Fresh Saudi-led coalition airstrikes pound Yemen's Hodeida province: UN

Fresh Saudi-led coalition airstrikes pound Yemen's Hodeida province: UN
The UN said air raids have struck Yemen's Red Sea province of Hodeida for three days, damaging a water plant and placing civilians at 'extreme risk'.

3 min read
30 July, 2018
The air raids placed civilians at "extreme risk”, the UN warned [Getty]

Saudi-led coalition air raids struck Yemen's Red Sea province of Hodeida for three days, damaging a water plant and placing civilians at "extreme risk", the United Nations said on Sunday.

"On 26, 27 and 28 July, airstrikes occurred near a reproductive health centre and public laboratory in Hodeida and hit and damaged a sanitation facility in Zabid and a water station, which supplies the majority of the water to Hodeida City," the office of the UN humanitarian coordinator for Yemen said in a statement.  

"These airstrikes are putting innocent civilians at extreme risk," the statement said. 

The UN office said that "damage to sanitation, water and health facilities jeopardises everything we are trying to do" and warned "we could be one airstrike away from an unstoppable epidemic".

The strikes comes less than one month after the UAE, part of a Saudi-led coalition backing the Yemeni government, said it had suspended an offensive to take the port city to give UN mediation efforts a chance.  

Meanwhile, fighting between Yemeni pro-government forces and Houthi rebels along the country's west coast has left dozens dead in recent days, officials and witnesses reported on Sunday.

Casualties were inflicted on both sides, the sources said, as part of the ongoing battle for control of the rebel-held district of Zabid in the port province of Hodeida.

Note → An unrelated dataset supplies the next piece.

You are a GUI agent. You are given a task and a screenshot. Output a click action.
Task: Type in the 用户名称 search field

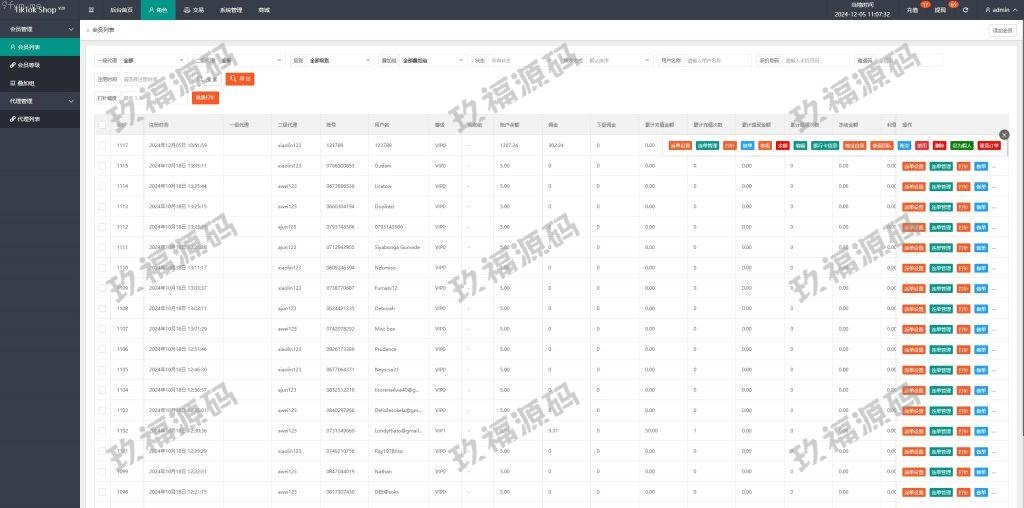(718, 60)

The Red Sea port has been controlled by Houthi rebels since 2014, when they drove the government out of the capital Sanaa and much of the country.

Earlier this year, the coalition imposed a near-total blockade on the port alleging it was being used as a conduit for arms smuggling to the rebels by its regional arch rival Iran.

The UN envoy to Yemen has reportedly been pushing for a deal to end the violence in which the rebels cede control of the port to a UN-supervised committee. 

The UAE has rejected the Houthi's offer, demanding an unconditional withdrawal from the port and city. 

Yemeni military sources contacted by AFP confirmed that air raids had resumed after the coalition said a Saudi oil tanker in the Red Sea was attacked on Wednesday. 

On 13 June, Saudi Arabia and its allies in a pro-government coalition launched a major offensive to retake Hodeida, through which 70 percent of Yemen's food imports flow. 

The fighting around Hodeida has raised UN fears of a new humanitarian catastrophe in a country already standing at the brink of famine and gripped by a deadly cholera epidemic. 

Water and sewerage pipes have been damaged in shelling and bombing, making the city the ideal setting for a fresh outbreak of cholera, Save the Children warned earlier this week.

"Cholera could spread like wildfire in Yemen, potentially infecting thousands of children and completely overwhelming an already crippled health system," said Save the Children International's CEO Helle Thorning-Schmidt, who recently returned from Yemen.

"Many hospitals have been reduced to rubble, and those that are still standing are barely functioning. Doctors have not been paid, pharmacies are understocked, and power cuts happen constantly."

"Food and aid have been used as weapons of war and children are paying the price. They are severely malnourished and don't have access to basic supplies like food, clean drinking water and medicine," she added. 

"This leaves them extremely vulnerable to diseases like cholera, which many are too weak to fight off. If people are forced to flee fighting on top of this, many children just won't stand a chance."

More than 10,000 people have been killed since the Saudi-led coalition intervened on behalf of the internationally-recognised government of Yemen in March 2015.